How do I change that behavior?  Well, first of all, if you are aware of the triggers which lead you into trouble you can begin by avoiding them.  While watching television is fun, it really doesn’t do much for your health nor your weight.  If you avoid it as much as possible then you are potentially avoiding the triggers.  However, let’s suppose you do not want to avoid doing certain things, for example, visiting a friend.  Then perhaps you can avoid sitting close to the snacks and not tempt yourself.  These acts will help.  A little at a time will help, even if it does not always happen.  You need to do it gradually and consistently.  Discipline will help you to lose weight.

In week one try to change how you behave once per day.  So, for example, if you’re watching your favorite show on television, and a commercial comes on which triggers the thought for a snack, then change your behavior and do something else – like not getting up at all, or changing the commercial, or getting a drink of water.  Just change your behavior once per day.  Do this at least once every day for a full week.  Take credit for this success.  You might be thinking that these are small achievements, however, they are huge because they are your first steps to changing the cycle permanently and losing weight.

Do the same thing in week two, but this time try to do it twice per day.  Likewise in week three and four, do it three or four times per day.  Remember not to fast track.  You need to make gradual and consistent changes.  You will build more momentum and confidence this way and not crash and burn.  Taking smaller steps builds more confidence and is more achievable.  It will put you in control to losing weight.

If you can stop snacking for a full week after work when you’re watching television then you will be more confident that you can do it again, and again.

Weight lost

3. Feel

Once you have control over the thought triggers, and your behavior, you can finally tackle how you feel.  Don’t just acknowledge how you feel, but rather why you feel that way.  Decide for yourself what is more important, how you feel now or how you will feel when you’ve lost so much weight, when you start to feel and look better.  Again, recognize how you feel about the choice you made at least once per day for the first week.  Credit yourself at the end of the week if you’ve done this at least once every day.  In week two, three and four challenge yourself to recognize how you feel two, three, and four times per day.  All of this awareness will help you to better understand what is going on.

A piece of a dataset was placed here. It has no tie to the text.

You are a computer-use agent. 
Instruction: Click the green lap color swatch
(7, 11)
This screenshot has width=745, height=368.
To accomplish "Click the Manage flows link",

And when you better understand it you stand a better chance at dealing with it.

All of these three methods of dealing with cutting down on bad eating habits will help you to become more aware of your thoughts – where it starts, your actions – what you do about it, and your feelings – the consequences after your actions be it good or bad.  All three of these methods will help you learn to lose weight.  When you deal with all three, one after the other, you will be dealing with the entire cycle not just one part of it.   You will be applying yourself.  That is the key.